EXERCISE DETAILS ▸
Gather every line in the entries below that contains the string "will", and copy each of those lines in full.

━━━━━ PROVIDED DATA

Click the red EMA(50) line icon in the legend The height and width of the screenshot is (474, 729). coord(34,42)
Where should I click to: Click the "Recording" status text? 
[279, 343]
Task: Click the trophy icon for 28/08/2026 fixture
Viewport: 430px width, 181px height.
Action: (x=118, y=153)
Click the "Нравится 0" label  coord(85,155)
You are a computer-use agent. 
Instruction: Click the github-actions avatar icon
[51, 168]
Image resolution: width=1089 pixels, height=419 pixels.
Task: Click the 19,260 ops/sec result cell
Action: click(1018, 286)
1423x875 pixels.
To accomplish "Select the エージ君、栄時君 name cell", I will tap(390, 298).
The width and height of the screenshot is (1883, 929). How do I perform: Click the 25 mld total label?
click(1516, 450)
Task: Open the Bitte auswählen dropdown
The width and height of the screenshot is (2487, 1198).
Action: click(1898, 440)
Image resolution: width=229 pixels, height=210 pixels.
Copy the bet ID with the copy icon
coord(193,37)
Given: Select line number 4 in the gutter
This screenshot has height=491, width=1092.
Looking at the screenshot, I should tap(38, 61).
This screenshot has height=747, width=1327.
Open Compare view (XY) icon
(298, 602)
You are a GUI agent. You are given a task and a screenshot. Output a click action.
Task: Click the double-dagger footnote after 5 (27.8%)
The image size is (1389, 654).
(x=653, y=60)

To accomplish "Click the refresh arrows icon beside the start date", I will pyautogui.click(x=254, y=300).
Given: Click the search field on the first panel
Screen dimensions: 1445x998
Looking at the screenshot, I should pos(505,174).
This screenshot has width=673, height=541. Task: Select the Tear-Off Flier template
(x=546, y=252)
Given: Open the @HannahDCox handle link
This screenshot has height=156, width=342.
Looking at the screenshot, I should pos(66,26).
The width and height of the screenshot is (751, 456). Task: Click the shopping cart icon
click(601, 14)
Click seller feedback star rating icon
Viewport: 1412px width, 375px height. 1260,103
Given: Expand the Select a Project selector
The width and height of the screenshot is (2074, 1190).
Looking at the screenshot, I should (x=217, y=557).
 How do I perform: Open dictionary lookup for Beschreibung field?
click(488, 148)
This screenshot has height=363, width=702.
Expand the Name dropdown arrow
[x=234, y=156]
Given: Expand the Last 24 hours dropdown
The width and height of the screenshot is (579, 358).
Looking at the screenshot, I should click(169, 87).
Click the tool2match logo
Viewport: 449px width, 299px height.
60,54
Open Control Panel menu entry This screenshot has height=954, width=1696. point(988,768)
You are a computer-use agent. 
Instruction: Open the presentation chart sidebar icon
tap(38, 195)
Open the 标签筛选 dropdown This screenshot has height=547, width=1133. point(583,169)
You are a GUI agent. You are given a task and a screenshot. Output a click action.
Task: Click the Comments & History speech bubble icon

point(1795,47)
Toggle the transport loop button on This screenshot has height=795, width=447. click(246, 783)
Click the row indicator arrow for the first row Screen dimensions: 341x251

━━━━━━━━━━

RESPONSE TO THIS TASK ▸
To accomplish "Select the エージ君、栄時君 name cell", I will tap(390, 298).
To accomplish "Click the refresh arrows icon beside the start date", I will pyautogui.click(x=254, y=300).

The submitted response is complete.